<<<<
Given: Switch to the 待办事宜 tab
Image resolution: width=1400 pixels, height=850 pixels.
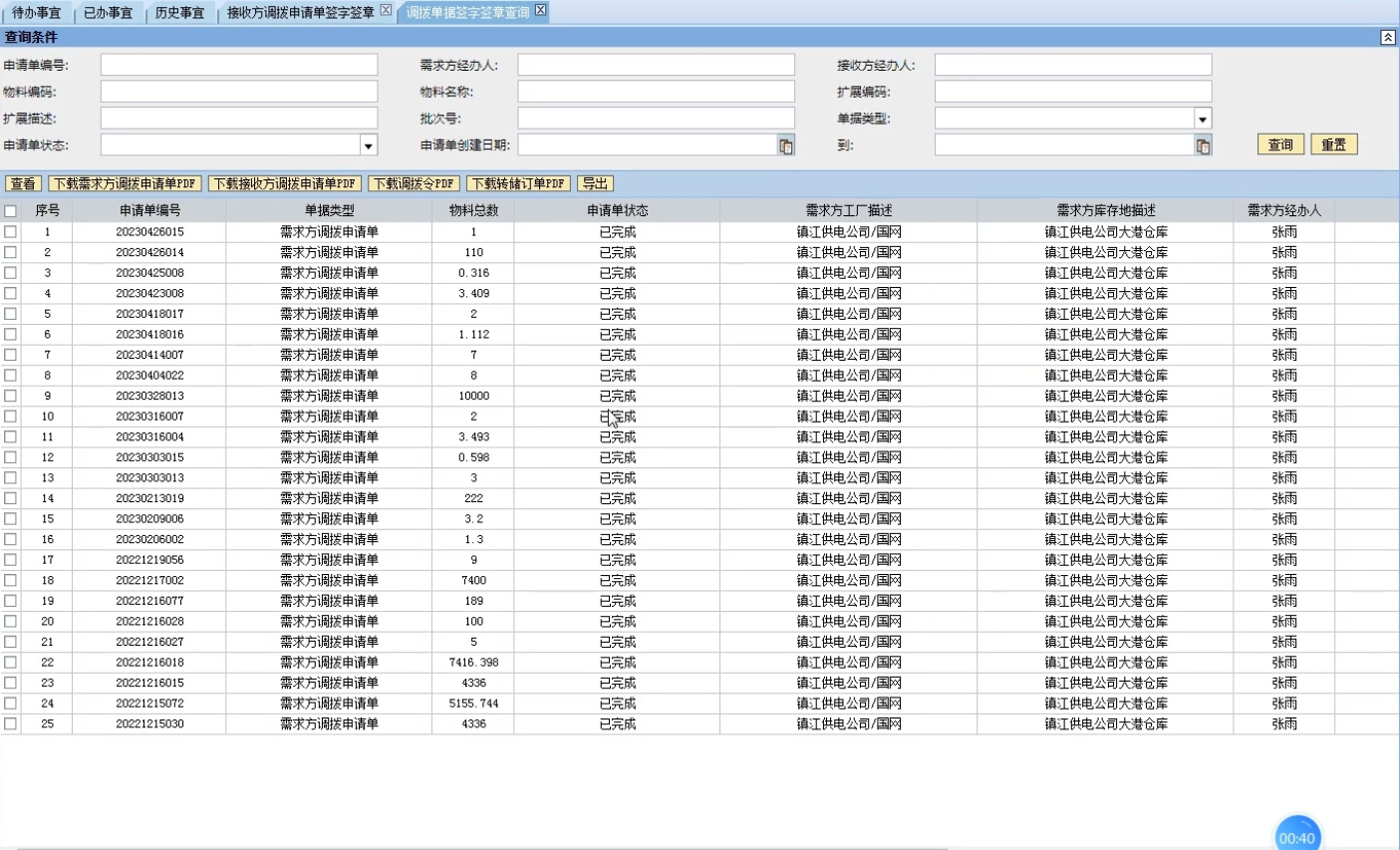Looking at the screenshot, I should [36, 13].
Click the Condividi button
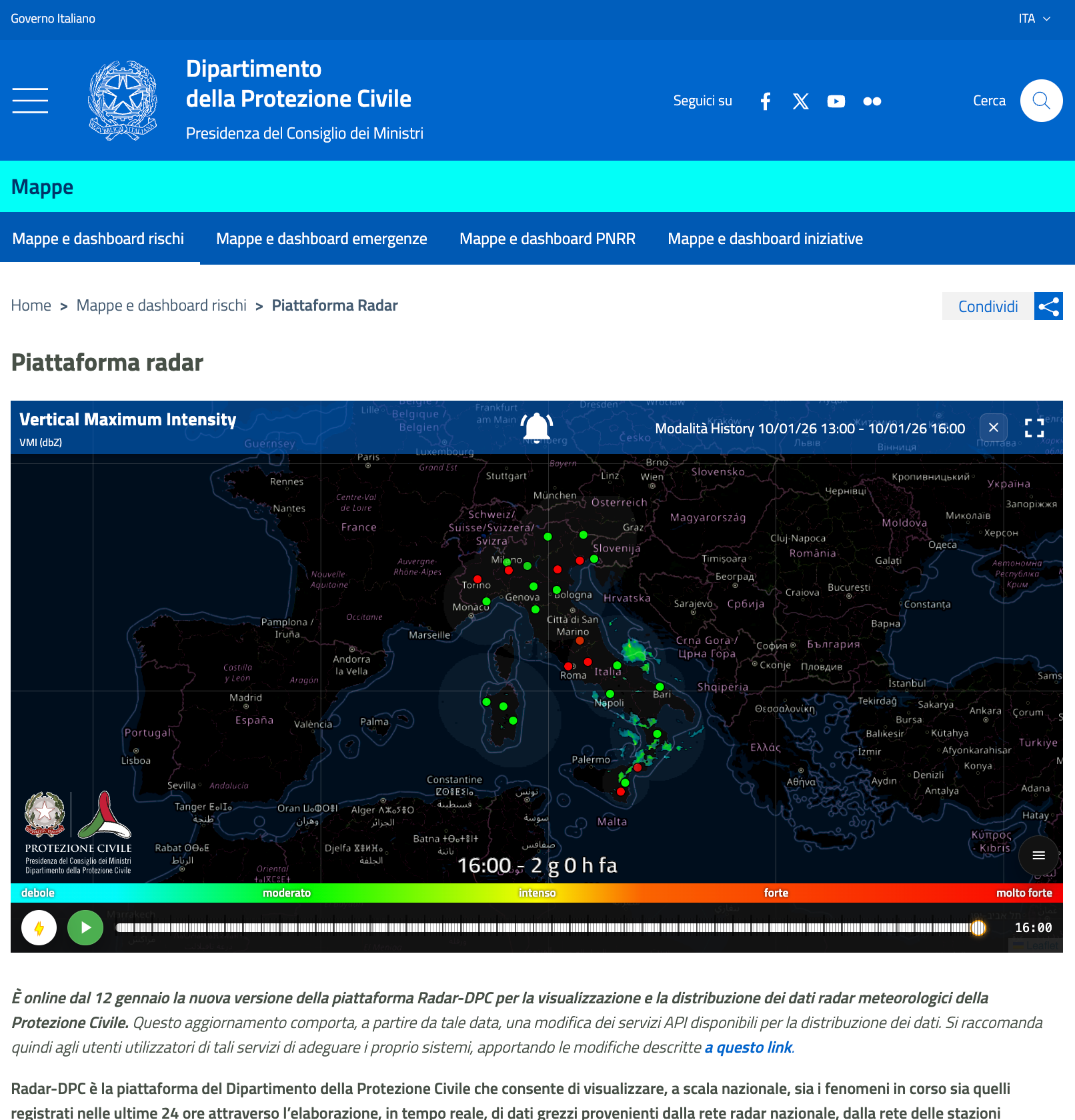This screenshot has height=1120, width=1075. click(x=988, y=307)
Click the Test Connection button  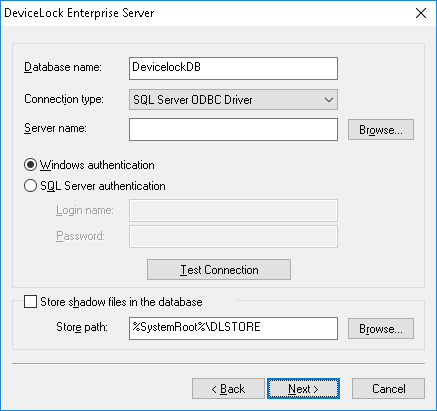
>>>>
## Problem description
Retype each line above exactly and leave out any picture.

## Completed task
Given: Switch to the 待办事宜 tab
Image resolution: width=1400 pixels, height=850 pixels.
Looking at the screenshot, I should [36, 13].
Click the Condividi button
This screenshot has height=1120, width=1075. click(x=988, y=307)
Click the Test Connection button  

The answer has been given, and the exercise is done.